Problem 1 ▸
According to the pandemic health post, what has freed up more time for exercise?
Problem 2 ▸
State whether each statement agrees with the pandemic health post, answering yes or no and quoting the deciding words. (a) The writer links the past six weeks with the scent of Lysol. (b) Individuals will be in charge of setting up new sanitation guidelines. (c) Hypertension and diabetes are called risk factors for the severity of COVID-19.

Document segment ▸

**********

Well, this has been interesting… I feel like I am just coming up for air. The past six weeks have been an odd combination of emotions, online shopping, and the scent of Lysol. It seems like I am coming out of a rock made of procrastination and anxiety, and my head is finally clearing enough to write down my thoughts. Trying to make sense of this pandemic and how it has changed multiple facets of daily life is a fruitless endeavor for me. What has given me comfort is looking forward to a “better normal” that we are now aiming to create. While the federal government and local authorities will be in charge of setting up new sanitation guidelines and the components of social distancing, we as individuals can take this time to reset our lifestyles to support optimal health and disease prevention. Sleeping, eating right, exercising, and aiming to reach a better body weight are within our control and can be cornerstones of our better normal.
My telehealth sessions have been a combination of helping patients both mentally and physically adapt their health goals to their new schedules. One commonality is that most now have time to exercise. Eliminating commutes, activities with kids, and late afternoon meetings has freed up more time to do online exercise classes, take long walks on lunch breaks or after dinner, and do outdoor calisthenics. Exercise not only helps you look better and become more physically fit, but in a time where anxiety and depression are running rampant, exercise can be an effective tool in managing both of mental health disorders. Exercise is also an essential component of reducing blood glucose levels and blood pressure. Hypertension and diabetes are risk factors for the severity of COVID-19, so improving our control over these conditions or consistently working to prevent them is critical to our better normal.

**********

Saved entries:
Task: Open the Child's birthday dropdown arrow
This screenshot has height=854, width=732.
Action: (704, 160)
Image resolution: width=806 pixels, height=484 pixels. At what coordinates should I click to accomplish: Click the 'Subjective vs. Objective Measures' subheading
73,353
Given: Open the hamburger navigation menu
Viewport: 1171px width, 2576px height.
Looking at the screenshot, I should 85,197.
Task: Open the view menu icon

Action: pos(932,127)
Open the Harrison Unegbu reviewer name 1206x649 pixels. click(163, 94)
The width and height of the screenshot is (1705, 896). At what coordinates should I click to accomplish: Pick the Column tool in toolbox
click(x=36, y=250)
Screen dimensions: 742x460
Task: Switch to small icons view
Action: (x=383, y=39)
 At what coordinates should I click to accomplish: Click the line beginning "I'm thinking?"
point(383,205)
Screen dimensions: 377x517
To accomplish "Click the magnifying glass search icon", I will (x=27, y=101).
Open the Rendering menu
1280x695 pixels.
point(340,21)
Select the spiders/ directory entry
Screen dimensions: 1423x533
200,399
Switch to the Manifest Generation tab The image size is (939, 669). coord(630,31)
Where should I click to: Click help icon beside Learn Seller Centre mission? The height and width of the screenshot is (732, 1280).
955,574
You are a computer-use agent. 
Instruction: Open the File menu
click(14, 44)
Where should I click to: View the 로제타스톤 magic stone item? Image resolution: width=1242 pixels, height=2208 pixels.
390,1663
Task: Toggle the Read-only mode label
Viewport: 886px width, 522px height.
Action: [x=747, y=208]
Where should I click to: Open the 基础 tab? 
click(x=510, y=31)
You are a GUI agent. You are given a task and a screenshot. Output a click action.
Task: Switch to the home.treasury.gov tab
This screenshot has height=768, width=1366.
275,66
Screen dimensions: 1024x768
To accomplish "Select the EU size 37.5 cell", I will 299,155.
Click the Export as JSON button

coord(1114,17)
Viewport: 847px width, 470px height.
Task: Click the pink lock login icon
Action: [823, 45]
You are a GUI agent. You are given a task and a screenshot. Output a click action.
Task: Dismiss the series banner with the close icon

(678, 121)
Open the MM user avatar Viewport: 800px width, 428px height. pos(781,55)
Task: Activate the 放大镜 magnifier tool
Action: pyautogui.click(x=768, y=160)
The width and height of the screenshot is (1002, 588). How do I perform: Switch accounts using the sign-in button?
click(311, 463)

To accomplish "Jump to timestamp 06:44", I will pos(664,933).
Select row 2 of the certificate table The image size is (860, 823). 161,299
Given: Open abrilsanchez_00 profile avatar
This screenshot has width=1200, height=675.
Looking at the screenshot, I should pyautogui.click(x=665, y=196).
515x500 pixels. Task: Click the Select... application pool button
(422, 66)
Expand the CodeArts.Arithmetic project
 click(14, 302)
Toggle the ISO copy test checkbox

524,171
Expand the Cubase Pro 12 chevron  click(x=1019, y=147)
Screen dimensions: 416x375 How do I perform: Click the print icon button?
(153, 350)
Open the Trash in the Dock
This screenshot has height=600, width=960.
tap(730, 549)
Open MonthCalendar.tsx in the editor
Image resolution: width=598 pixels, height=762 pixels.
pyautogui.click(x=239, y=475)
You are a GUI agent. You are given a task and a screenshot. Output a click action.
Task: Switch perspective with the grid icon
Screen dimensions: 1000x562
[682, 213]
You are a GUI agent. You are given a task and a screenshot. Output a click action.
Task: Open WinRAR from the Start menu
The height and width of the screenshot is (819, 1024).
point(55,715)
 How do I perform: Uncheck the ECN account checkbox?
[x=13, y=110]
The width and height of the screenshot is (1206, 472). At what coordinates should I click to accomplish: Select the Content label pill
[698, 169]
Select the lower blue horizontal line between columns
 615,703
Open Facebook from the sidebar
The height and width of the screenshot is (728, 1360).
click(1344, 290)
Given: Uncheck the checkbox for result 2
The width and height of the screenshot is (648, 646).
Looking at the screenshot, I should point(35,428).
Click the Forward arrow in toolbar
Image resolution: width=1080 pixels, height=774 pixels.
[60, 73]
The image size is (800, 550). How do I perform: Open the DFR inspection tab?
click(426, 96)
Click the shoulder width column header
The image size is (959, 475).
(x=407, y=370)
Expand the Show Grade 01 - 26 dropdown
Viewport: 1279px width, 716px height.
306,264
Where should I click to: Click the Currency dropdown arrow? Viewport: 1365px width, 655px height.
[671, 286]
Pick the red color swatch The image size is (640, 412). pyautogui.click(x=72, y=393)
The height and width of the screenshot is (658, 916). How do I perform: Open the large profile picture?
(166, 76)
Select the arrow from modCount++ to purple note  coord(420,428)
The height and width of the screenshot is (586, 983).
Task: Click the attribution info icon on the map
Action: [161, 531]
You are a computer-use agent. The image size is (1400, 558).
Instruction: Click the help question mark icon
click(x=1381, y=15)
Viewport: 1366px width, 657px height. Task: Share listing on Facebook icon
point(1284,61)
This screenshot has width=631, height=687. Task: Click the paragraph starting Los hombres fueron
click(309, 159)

**********

Written solution 1 ▸
Eliminating commutes, activities with kids, and late afternoon meetings.

Written solution 2 ▸
(a) Yes: "The past six weeks have been an odd combination of emotions, online shopping, and the scent of Lysol."
(b) No: "the federal government and local authorities will be in charge of setting up new sanitation guidelines"
(c) Yes: "Hypertension and diabetes are risk factors for the severity of COVID-19"